Records excerpted from a collection
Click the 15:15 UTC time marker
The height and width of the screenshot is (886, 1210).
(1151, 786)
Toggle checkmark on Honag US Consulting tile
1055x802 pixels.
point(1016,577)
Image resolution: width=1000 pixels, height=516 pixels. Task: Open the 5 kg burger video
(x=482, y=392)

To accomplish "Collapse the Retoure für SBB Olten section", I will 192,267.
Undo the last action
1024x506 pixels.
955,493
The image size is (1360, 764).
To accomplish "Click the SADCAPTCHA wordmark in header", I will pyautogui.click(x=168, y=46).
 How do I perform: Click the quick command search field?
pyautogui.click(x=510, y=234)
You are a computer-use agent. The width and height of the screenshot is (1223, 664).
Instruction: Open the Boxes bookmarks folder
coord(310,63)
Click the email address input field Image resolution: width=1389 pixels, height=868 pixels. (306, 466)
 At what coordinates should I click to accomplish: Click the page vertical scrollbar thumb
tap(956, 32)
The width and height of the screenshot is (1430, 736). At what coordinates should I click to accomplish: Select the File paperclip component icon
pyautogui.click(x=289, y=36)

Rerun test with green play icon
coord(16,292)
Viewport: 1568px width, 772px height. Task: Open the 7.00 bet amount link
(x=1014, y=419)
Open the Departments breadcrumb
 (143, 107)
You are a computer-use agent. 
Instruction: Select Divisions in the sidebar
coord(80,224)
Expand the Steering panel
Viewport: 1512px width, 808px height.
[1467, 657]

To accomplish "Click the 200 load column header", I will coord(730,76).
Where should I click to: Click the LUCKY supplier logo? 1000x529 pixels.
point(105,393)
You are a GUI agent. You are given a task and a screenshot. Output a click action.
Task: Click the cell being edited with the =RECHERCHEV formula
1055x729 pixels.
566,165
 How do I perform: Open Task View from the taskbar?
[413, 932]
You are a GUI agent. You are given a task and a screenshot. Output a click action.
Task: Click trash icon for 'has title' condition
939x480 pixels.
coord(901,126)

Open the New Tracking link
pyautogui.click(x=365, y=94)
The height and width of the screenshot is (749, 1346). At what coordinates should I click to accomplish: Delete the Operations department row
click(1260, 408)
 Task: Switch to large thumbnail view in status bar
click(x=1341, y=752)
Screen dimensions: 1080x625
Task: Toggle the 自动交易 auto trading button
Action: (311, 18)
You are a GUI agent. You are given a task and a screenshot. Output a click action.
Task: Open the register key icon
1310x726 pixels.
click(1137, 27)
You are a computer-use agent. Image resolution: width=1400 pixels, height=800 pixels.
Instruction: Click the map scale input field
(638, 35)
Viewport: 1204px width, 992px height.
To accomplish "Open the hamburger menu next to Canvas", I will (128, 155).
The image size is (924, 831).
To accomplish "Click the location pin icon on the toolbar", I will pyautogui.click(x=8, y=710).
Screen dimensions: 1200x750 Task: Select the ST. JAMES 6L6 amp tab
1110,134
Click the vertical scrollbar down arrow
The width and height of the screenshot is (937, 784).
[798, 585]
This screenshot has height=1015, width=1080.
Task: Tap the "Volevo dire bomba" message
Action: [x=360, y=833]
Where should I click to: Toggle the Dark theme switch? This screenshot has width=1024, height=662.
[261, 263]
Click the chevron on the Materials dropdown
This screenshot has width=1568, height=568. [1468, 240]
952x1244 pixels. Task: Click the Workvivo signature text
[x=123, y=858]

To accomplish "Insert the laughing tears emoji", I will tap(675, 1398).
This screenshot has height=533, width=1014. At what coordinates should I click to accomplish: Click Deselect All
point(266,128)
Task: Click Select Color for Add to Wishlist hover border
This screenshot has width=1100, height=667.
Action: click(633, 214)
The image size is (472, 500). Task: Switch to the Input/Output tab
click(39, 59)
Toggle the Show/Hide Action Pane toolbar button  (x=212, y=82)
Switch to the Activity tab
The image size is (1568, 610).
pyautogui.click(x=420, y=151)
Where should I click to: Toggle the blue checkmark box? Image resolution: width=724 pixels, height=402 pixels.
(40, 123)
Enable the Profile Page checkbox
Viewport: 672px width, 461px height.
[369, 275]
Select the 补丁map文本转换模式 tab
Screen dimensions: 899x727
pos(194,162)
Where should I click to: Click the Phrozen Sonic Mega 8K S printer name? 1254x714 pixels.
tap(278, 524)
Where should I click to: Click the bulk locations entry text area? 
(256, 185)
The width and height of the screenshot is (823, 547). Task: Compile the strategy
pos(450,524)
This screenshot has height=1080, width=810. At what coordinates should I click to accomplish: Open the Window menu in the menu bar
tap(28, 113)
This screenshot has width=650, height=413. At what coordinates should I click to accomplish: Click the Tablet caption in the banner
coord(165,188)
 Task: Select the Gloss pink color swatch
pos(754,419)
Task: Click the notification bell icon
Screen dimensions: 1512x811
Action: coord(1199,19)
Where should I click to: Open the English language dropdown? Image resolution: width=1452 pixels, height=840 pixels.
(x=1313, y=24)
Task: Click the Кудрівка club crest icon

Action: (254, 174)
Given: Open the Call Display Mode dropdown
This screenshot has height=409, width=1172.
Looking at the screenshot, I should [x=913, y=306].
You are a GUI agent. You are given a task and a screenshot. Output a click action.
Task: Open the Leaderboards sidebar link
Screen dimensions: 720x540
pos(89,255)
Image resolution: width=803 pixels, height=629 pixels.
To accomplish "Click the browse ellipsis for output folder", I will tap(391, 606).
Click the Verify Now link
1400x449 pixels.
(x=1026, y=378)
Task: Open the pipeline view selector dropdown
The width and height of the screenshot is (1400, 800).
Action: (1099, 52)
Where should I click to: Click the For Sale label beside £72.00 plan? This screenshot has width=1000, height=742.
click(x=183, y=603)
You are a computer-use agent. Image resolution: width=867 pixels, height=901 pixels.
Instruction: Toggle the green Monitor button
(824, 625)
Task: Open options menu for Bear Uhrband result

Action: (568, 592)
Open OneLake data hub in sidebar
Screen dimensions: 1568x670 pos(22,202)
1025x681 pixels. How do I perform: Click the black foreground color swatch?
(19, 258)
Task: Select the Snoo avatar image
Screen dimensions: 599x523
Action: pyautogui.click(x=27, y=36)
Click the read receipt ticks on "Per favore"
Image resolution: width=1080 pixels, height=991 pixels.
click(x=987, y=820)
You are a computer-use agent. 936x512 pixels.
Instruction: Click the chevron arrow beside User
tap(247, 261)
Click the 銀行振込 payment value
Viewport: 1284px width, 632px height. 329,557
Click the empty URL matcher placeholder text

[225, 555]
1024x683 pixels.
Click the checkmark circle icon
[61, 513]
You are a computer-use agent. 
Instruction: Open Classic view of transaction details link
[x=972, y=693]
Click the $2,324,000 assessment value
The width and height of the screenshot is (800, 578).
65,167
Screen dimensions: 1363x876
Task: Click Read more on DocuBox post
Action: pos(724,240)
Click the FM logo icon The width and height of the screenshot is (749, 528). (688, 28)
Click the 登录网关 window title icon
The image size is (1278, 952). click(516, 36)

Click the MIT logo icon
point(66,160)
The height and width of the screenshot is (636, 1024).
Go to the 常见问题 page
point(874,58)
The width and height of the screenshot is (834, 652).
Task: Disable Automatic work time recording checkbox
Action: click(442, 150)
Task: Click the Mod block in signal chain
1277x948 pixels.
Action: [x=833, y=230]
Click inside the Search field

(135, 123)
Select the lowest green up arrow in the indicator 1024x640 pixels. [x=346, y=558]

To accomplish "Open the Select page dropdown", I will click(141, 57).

## Work to be completed:
The full set of entries, copied exactly, is the expected answer.

## Output of the exercise:
Click the 15:15 UTC time marker
The height and width of the screenshot is (886, 1210).
(1151, 786)
Toggle checkmark on Honag US Consulting tile
1055x802 pixels.
point(1016,577)
Image resolution: width=1000 pixels, height=516 pixels. Task: Open the 5 kg burger video
(x=482, y=392)

To accomplish "Collapse the Retoure für SBB Olten section", I will 192,267.
Undo the last action
1024x506 pixels.
955,493
The image size is (1360, 764).
To accomplish "Click the SADCAPTCHA wordmark in header", I will pyautogui.click(x=168, y=46).
 How do I perform: Click the quick command search field?
pyautogui.click(x=510, y=234)
You are a computer-use agent. The width and height of the screenshot is (1223, 664).
Instruction: Open the Boxes bookmarks folder
coord(310,63)
Click the email address input field Image resolution: width=1389 pixels, height=868 pixels. (306, 466)
 At what coordinates should I click to accomplish: Click the page vertical scrollbar thumb
tap(956, 32)
The width and height of the screenshot is (1430, 736). At what coordinates should I click to accomplish: Select the File paperclip component icon
pyautogui.click(x=289, y=36)

Rerun test with green play icon
coord(16,292)
Viewport: 1568px width, 772px height. Task: Open the 7.00 bet amount link
(x=1014, y=419)
Open the Departments breadcrumb
 (143, 107)
You are a computer-use agent. 
Instruction: Select Divisions in the sidebar
coord(80,224)
Expand the Steering panel
Viewport: 1512px width, 808px height.
[1467, 657]

To accomplish "Click the 200 load column header", I will coord(730,76).
Where should I click to: Click the LUCKY supplier logo? 1000x529 pixels.
point(105,393)
You are a GUI agent. You are given a task and a screenshot. Output a click action.
Task: Click the cell being edited with the =RECHERCHEV formula
1055x729 pixels.
566,165
 How do I perform: Open Task View from the taskbar?
[413, 932]
You are a GUI agent. You are given a task and a screenshot. Output a click action.
Task: Click trash icon for 'has title' condition
939x480 pixels.
coord(901,126)

Open the New Tracking link
pyautogui.click(x=365, y=94)
The height and width of the screenshot is (749, 1346). At what coordinates should I click to accomplish: Delete the Operations department row
click(1260, 408)
 Task: Switch to large thumbnail view in status bar
click(x=1341, y=752)
Screen dimensions: 1080x625
Task: Toggle the 自动交易 auto trading button
Action: (311, 18)
You are a GUI agent. You are given a task and a screenshot. Output a click action.
Task: Open the register key icon
1310x726 pixels.
click(1137, 27)
You are a computer-use agent. Image resolution: width=1400 pixels, height=800 pixels.
Instruction: Click the map scale input field
(638, 35)
Viewport: 1204px width, 992px height.
To accomplish "Open the hamburger menu next to Canvas", I will (128, 155).
The image size is (924, 831).
To accomplish "Click the location pin icon on the toolbar", I will pyautogui.click(x=8, y=710).
Screen dimensions: 1200x750 Task: Select the ST. JAMES 6L6 amp tab
1110,134
Click the vertical scrollbar down arrow
The width and height of the screenshot is (937, 784).
[798, 585]
This screenshot has height=1015, width=1080.
Task: Tap the "Volevo dire bomba" message
Action: [x=360, y=833]
Where should I click to: Toggle the Dark theme switch? This screenshot has width=1024, height=662.
[261, 263]
Click the chevron on the Materials dropdown
This screenshot has width=1568, height=568. [1468, 240]
952x1244 pixels. Task: Click the Workvivo signature text
[x=123, y=858]

To accomplish "Insert the laughing tears emoji", I will tap(675, 1398).
This screenshot has height=533, width=1014. At what coordinates should I click to accomplish: Click Deselect All
point(266,128)
Task: Click Select Color for Add to Wishlist hover border
This screenshot has width=1100, height=667.
Action: click(633, 214)
The image size is (472, 500). Task: Switch to the Input/Output tab
click(39, 59)
Toggle the Show/Hide Action Pane toolbar button  (x=212, y=82)
Switch to the Activity tab
The image size is (1568, 610).
pyautogui.click(x=420, y=151)
Where should I click to: Toggle the blue checkmark box? Image resolution: width=724 pixels, height=402 pixels.
(40, 123)
Enable the Profile Page checkbox
Viewport: 672px width, 461px height.
[369, 275]
Select the 补丁map文本转换模式 tab
Screen dimensions: 899x727
pos(194,162)
Where should I click to: Click the Phrozen Sonic Mega 8K S printer name? 1254x714 pixels.
tap(278, 524)
Where should I click to: Click the bulk locations entry text area? 
(256, 185)
The width and height of the screenshot is (823, 547). Task: Compile the strategy
pos(450,524)
This screenshot has height=1080, width=810. At what coordinates should I click to accomplish: Open the Window menu in the menu bar
tap(28, 113)
This screenshot has width=650, height=413. At what coordinates should I click to accomplish: Click the Tablet caption in the banner
coord(165,188)
 Task: Select the Gloss pink color swatch
pos(754,419)
Task: Click the notification bell icon
Screen dimensions: 1512x811
Action: coord(1199,19)
Where should I click to: Open the English language dropdown? Image resolution: width=1452 pixels, height=840 pixels.
(x=1313, y=24)
Task: Click the Кудрівка club crest icon

Action: (254, 174)
Given: Open the Call Display Mode dropdown
This screenshot has height=409, width=1172.
Looking at the screenshot, I should [x=913, y=306].
You are a GUI agent. You are given a task and a screenshot. Output a click action.
Task: Open the Leaderboards sidebar link
Screen dimensions: 720x540
pos(89,255)
Image resolution: width=803 pixels, height=629 pixels.
To accomplish "Click the browse ellipsis for output folder", I will tap(391, 606).
Click the Verify Now link
1400x449 pixels.
(x=1026, y=378)
Task: Open the pipeline view selector dropdown
The width and height of the screenshot is (1400, 800).
Action: (1099, 52)
Where should I click to: Click the For Sale label beside £72.00 plan? This screenshot has width=1000, height=742.
click(x=183, y=603)
You are a computer-use agent. Image resolution: width=867 pixels, height=901 pixels.
Instruction: Toggle the green Monitor button
(824, 625)
Task: Open options menu for Bear Uhrband result

Action: (568, 592)
Open OneLake data hub in sidebar
Screen dimensions: 1568x670 pos(22,202)
1025x681 pixels. How do I perform: Click the black foreground color swatch?
(19, 258)
Task: Select the Snoo avatar image
Screen dimensions: 599x523
Action: pyautogui.click(x=27, y=36)
Click the read receipt ticks on "Per favore"
Image resolution: width=1080 pixels, height=991 pixels.
click(x=987, y=820)
You are a computer-use agent. 936x512 pixels.
Instruction: Click the chevron arrow beside User
tap(247, 261)
Click the 銀行振込 payment value
Viewport: 1284px width, 632px height. 329,557
Click the empty URL matcher placeholder text

[225, 555]
1024x683 pixels.
Click the checkmark circle icon
[61, 513]
You are a computer-use agent. 
Instruction: Open Classic view of transaction details link
[x=972, y=693]
Click the $2,324,000 assessment value
The width and height of the screenshot is (800, 578).
65,167
Screen dimensions: 1363x876
Task: Click Read more on DocuBox post
Action: pos(724,240)
Click the FM logo icon The width and height of the screenshot is (749, 528). (688, 28)
Click the 登录网关 window title icon
The image size is (1278, 952). click(516, 36)

Click the MIT logo icon
point(66,160)
The height and width of the screenshot is (636, 1024).
Go to the 常见问题 page
point(874,58)
The width and height of the screenshot is (834, 652).
Task: Disable Automatic work time recording checkbox
Action: click(442, 150)
Task: Click the Mod block in signal chain
1277x948 pixels.
Action: [x=833, y=230]
Click inside the Search field

(135, 123)
Select the lowest green up arrow in the indicator 1024x640 pixels. [x=346, y=558]

To accomplish "Open the Select page dropdown", I will click(141, 57).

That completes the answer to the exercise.